Excerpts from a dataset
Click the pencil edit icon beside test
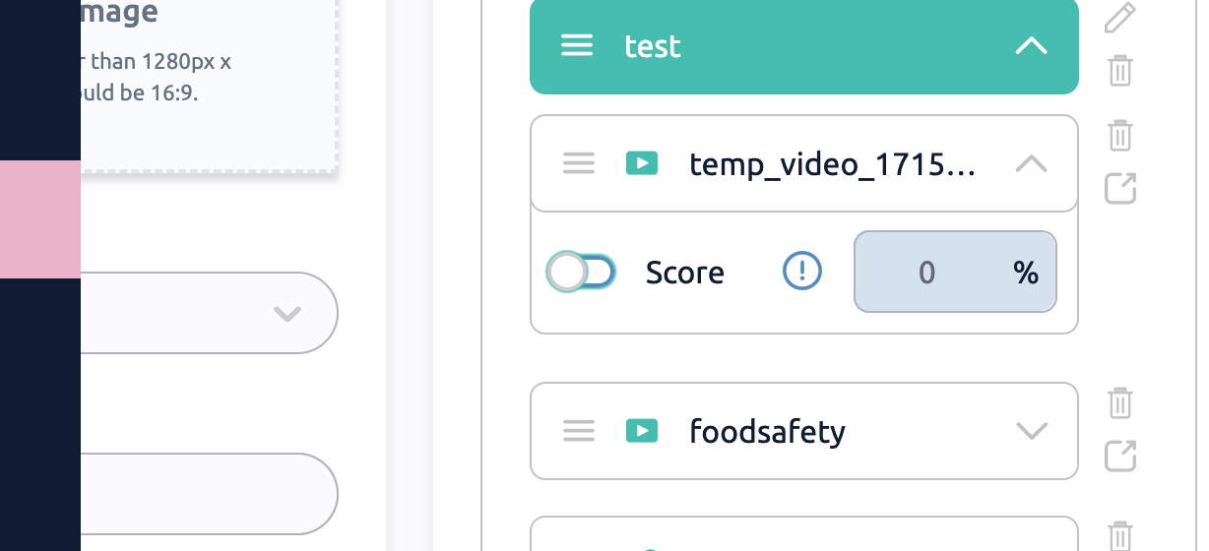 click(1119, 17)
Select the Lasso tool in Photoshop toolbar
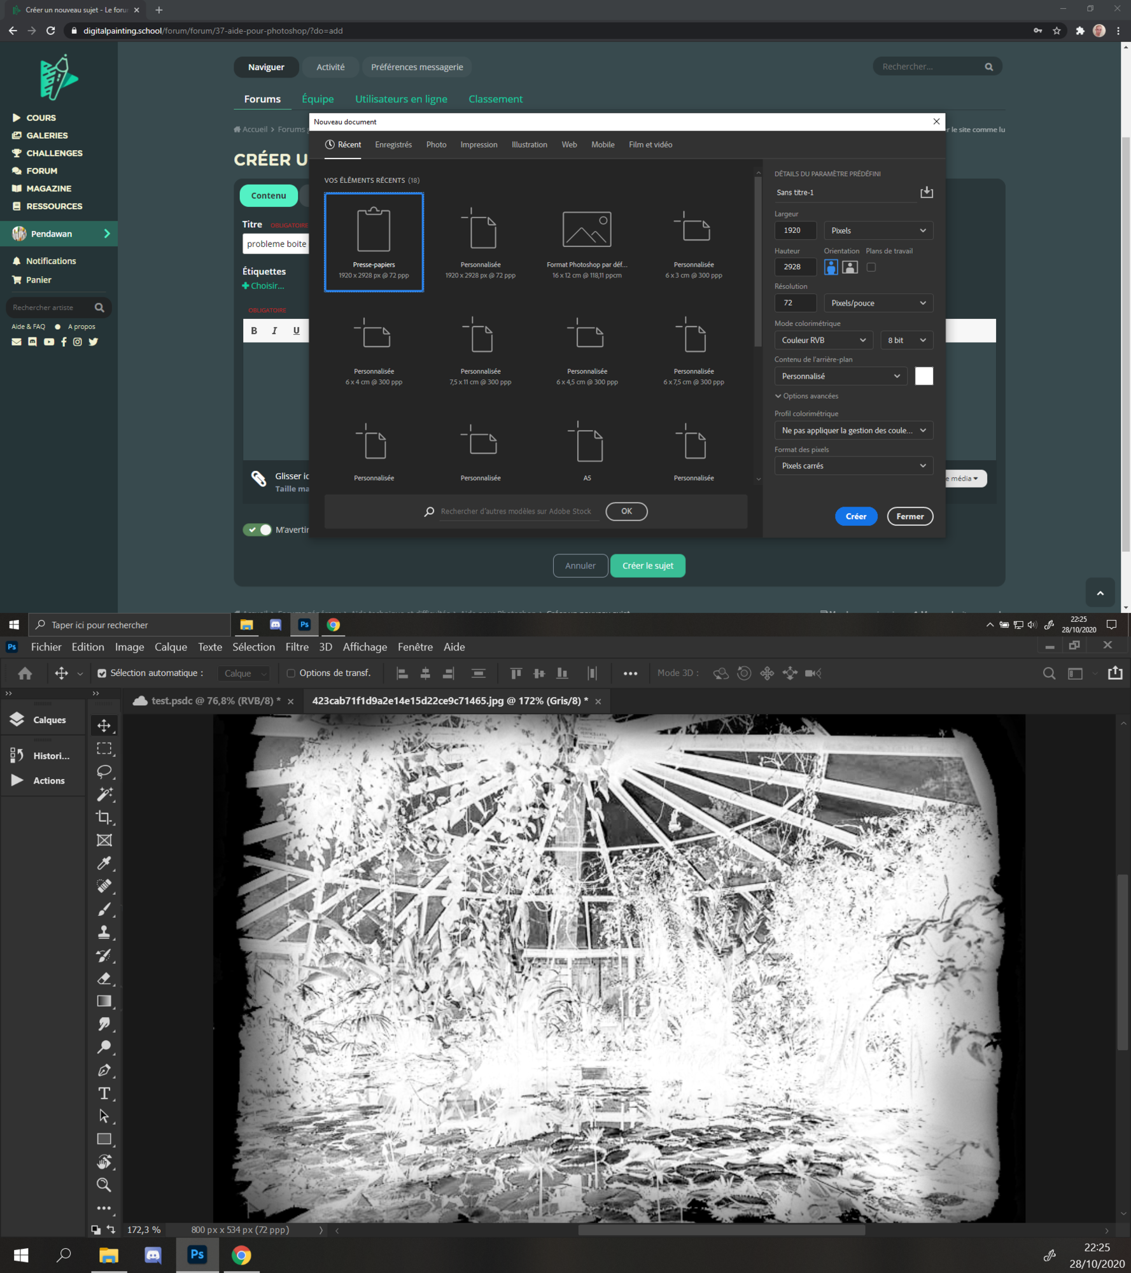The width and height of the screenshot is (1131, 1273). click(104, 771)
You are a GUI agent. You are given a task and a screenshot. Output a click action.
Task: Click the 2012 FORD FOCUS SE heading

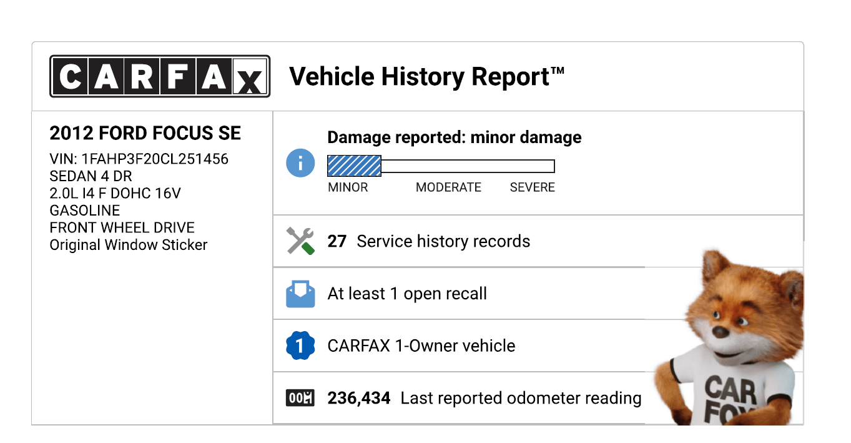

| Task |
Your task is an exact transcription of all the data, minus the pictures.

| Answer box |
Click the pencil edit icon beside test
 click(1119, 17)
Select the Lasso tool in Photoshop toolbar
The width and height of the screenshot is (1131, 1273). click(104, 771)
You are a GUI agent. You are given a task and a screenshot. Output a click action.
Task: Click the 2012 FORD FOCUS SE heading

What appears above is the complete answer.